Radio Blog – L’importanza dell’educazione stradale


Ben ritrovati da Valter Gerbi. Nel nostro radio Blog di questa settimana parliamo di educazione, in particolare di educazione stradale. Tornerò spesso su questo argomento, una specie di chiodo fisso, forse una leggera deformazione professionale, mah! Ai posteri l’ardua sentenza…

Oggi parliamo di una delle violazioni più tipiche a cui assistiamo tanto sulle strade di Torino, quanto nelle altre località: la svolta vietata. Sgombero subito il campo rispondendo a una domanda ricevuta via mail: se trovo un cartello di obbligo di direzione diritto, posso spostarmi dalla carreggiata centrale al controviale o viceversa? Sì, è possibile spostarsi perché si sta osservando la direzione “diritta” ad eccezione di quando trovo, tra la carreggiata centrale e il controviale, una riga continua diritta; in questa ipotesi è come se buttassi giù un muro e commetterei una infrazione se lo facessi, a parte l’eventuale incidente frontale con un altro automobilista.

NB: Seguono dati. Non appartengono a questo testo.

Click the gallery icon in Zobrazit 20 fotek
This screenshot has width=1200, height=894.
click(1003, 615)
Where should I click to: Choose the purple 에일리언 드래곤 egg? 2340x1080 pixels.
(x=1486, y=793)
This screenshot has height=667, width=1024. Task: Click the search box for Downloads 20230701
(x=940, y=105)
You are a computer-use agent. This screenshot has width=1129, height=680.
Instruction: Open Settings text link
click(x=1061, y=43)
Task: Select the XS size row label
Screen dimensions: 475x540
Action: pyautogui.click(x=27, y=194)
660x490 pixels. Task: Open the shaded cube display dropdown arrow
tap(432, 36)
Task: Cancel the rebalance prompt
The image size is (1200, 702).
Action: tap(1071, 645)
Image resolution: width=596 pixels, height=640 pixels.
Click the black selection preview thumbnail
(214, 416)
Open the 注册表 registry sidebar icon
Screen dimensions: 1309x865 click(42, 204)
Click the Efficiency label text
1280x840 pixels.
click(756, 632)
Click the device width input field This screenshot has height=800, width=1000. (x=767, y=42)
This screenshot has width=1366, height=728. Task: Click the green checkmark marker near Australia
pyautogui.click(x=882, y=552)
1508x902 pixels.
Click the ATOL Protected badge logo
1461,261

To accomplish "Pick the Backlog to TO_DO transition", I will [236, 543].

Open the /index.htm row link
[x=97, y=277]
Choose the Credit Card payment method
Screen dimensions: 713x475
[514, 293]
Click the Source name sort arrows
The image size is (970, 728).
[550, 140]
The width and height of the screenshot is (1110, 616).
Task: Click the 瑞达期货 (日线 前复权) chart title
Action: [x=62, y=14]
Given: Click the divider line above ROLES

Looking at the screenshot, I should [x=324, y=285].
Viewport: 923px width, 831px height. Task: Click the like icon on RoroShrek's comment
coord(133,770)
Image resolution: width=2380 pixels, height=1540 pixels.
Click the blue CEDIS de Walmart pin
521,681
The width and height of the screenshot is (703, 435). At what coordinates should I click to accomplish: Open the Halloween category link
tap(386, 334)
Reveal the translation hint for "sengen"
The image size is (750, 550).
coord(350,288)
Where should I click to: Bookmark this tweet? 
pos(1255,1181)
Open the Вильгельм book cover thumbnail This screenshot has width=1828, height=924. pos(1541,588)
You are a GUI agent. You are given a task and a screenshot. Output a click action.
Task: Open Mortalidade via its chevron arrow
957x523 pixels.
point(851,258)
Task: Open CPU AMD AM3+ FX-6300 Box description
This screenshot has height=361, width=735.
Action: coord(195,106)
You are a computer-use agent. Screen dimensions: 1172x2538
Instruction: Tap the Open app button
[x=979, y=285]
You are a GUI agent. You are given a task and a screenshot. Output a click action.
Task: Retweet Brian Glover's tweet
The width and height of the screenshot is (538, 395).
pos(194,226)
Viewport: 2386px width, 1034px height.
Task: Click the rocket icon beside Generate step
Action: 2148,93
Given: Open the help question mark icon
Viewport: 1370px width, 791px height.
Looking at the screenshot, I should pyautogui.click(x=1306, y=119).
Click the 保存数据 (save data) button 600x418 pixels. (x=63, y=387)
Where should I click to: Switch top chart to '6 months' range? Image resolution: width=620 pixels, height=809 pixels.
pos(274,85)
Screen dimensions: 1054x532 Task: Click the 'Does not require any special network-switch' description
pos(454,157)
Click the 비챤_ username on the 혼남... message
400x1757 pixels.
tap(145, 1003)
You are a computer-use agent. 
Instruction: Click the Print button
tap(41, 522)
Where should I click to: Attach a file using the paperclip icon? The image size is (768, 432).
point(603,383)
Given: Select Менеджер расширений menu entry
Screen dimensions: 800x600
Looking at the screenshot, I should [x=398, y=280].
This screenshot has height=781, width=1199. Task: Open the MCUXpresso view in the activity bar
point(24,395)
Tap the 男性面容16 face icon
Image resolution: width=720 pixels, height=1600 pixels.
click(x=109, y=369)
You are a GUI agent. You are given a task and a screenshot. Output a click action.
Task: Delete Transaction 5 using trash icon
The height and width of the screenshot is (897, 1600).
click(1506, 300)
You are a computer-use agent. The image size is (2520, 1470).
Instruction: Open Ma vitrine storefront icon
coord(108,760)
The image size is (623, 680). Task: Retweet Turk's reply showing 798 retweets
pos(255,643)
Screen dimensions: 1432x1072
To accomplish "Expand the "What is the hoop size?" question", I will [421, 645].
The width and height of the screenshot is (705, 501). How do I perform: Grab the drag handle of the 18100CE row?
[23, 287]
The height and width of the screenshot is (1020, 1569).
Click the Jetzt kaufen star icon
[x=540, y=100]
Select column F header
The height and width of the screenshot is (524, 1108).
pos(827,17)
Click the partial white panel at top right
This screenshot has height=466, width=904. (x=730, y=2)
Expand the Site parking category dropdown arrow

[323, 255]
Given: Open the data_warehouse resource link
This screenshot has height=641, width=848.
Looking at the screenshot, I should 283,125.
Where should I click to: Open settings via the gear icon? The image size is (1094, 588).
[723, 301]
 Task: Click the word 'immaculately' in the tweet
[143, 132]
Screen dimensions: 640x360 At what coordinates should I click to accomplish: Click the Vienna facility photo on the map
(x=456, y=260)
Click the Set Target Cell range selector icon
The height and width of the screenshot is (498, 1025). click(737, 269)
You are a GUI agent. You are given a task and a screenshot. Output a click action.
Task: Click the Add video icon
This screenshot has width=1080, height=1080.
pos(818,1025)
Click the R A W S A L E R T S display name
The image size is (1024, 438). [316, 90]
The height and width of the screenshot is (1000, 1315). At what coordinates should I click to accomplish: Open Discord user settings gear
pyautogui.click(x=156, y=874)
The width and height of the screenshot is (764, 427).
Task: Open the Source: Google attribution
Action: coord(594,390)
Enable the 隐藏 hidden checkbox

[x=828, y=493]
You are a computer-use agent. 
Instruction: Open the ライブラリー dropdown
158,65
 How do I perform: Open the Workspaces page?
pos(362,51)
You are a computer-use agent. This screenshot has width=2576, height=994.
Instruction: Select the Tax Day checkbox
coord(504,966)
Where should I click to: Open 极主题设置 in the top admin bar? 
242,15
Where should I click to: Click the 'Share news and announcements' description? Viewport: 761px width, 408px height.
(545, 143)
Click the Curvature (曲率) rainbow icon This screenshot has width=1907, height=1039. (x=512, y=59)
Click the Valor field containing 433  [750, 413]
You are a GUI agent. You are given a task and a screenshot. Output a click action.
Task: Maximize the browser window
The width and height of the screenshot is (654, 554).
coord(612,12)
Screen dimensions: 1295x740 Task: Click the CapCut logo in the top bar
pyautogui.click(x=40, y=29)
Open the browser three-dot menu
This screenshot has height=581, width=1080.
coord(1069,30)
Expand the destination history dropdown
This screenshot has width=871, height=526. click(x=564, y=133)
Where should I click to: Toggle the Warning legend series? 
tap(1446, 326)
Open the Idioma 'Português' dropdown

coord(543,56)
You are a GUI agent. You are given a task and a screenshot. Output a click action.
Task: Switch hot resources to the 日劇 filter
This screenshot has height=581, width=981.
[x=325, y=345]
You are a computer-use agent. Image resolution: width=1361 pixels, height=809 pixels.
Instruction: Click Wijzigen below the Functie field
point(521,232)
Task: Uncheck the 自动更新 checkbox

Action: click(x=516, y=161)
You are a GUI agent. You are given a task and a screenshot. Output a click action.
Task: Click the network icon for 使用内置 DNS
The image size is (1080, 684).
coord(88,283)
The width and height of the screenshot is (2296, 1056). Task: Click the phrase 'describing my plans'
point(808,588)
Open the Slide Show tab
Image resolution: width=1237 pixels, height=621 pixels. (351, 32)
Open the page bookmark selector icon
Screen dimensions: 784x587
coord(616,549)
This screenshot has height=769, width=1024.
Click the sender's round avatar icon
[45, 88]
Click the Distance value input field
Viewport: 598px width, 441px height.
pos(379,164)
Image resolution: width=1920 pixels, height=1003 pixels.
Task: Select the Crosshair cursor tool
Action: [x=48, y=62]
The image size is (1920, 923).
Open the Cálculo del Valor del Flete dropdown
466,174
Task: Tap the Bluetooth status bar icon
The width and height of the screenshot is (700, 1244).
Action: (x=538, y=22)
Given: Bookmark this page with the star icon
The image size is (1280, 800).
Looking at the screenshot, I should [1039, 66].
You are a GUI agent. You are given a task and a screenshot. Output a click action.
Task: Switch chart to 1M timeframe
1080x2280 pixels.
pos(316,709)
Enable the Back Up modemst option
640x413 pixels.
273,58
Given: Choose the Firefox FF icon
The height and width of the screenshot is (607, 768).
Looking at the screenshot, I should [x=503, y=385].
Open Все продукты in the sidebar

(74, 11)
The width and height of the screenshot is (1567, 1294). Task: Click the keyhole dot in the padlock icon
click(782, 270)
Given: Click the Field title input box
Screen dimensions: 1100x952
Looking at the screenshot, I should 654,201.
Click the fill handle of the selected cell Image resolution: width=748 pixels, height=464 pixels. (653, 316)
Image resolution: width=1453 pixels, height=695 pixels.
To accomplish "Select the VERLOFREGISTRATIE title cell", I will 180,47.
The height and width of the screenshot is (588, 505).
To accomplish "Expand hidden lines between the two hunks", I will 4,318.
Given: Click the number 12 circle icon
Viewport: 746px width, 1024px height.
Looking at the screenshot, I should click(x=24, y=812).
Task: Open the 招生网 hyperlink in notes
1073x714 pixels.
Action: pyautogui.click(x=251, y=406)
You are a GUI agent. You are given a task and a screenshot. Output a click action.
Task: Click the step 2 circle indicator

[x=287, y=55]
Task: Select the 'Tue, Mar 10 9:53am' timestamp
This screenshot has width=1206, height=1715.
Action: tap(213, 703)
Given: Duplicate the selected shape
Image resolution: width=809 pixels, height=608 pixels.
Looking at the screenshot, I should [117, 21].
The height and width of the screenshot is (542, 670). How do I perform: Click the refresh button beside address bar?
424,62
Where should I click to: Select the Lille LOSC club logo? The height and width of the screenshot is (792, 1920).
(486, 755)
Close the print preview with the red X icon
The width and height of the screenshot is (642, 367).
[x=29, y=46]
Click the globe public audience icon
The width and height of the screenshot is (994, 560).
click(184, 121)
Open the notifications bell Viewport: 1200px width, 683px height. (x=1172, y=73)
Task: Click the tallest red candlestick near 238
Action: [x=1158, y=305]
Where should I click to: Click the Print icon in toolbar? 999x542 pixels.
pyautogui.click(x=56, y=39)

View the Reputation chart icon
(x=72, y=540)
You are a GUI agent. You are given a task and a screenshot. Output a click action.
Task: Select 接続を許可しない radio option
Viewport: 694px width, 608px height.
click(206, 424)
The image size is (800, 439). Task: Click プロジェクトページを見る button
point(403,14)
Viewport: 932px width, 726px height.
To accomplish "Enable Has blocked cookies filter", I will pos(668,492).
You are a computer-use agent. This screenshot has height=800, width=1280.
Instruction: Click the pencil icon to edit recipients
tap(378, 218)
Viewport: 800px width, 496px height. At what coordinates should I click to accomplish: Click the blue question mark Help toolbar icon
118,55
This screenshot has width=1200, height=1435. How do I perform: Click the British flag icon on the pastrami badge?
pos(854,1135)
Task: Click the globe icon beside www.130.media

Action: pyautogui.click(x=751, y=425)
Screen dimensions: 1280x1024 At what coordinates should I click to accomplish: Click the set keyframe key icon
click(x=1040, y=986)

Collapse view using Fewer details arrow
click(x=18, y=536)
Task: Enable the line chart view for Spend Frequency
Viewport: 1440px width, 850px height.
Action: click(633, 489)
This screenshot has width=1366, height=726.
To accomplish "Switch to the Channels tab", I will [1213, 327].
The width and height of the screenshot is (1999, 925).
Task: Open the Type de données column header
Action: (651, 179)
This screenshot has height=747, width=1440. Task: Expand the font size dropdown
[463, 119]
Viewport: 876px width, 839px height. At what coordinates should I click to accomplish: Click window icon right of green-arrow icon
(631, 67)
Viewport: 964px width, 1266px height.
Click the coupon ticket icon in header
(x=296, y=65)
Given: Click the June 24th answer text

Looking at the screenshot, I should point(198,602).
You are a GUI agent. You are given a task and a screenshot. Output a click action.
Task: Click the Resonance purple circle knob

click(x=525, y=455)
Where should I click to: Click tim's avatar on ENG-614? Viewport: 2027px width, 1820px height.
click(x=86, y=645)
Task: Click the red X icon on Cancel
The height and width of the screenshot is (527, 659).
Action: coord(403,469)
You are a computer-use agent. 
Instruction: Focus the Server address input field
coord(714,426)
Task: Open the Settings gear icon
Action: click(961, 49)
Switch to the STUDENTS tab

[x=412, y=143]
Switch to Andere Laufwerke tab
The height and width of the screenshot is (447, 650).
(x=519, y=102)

Torniamo alle svolte vietate; tutti abbiamo fretta e vogliamo arrivare presto e veloci nella località che siamo interessati a raggiungere. Bloccarci in centro incrocio per svoltare laddove è vietato fa perdere tempo a tutti, aumenta l’inquinamento sonoro a causa dei clacson, crea grave pericolo e intralcio alla circolazione e, ultimo ma non ultimo, comporta una sanzione di 42 euro. Abituiamoci a pensare per tempo alla strada che vogliamo percorrere e a comportarci di conseguenza, “pre-incalanandoci” nelle corsie o carreggiate predisposte per il percorso che abbiamo scelto, nel rispetto della segnaletica verticale e orizzontale. Una regola di educazione, ma anche di prudenza e sicurezza stradale.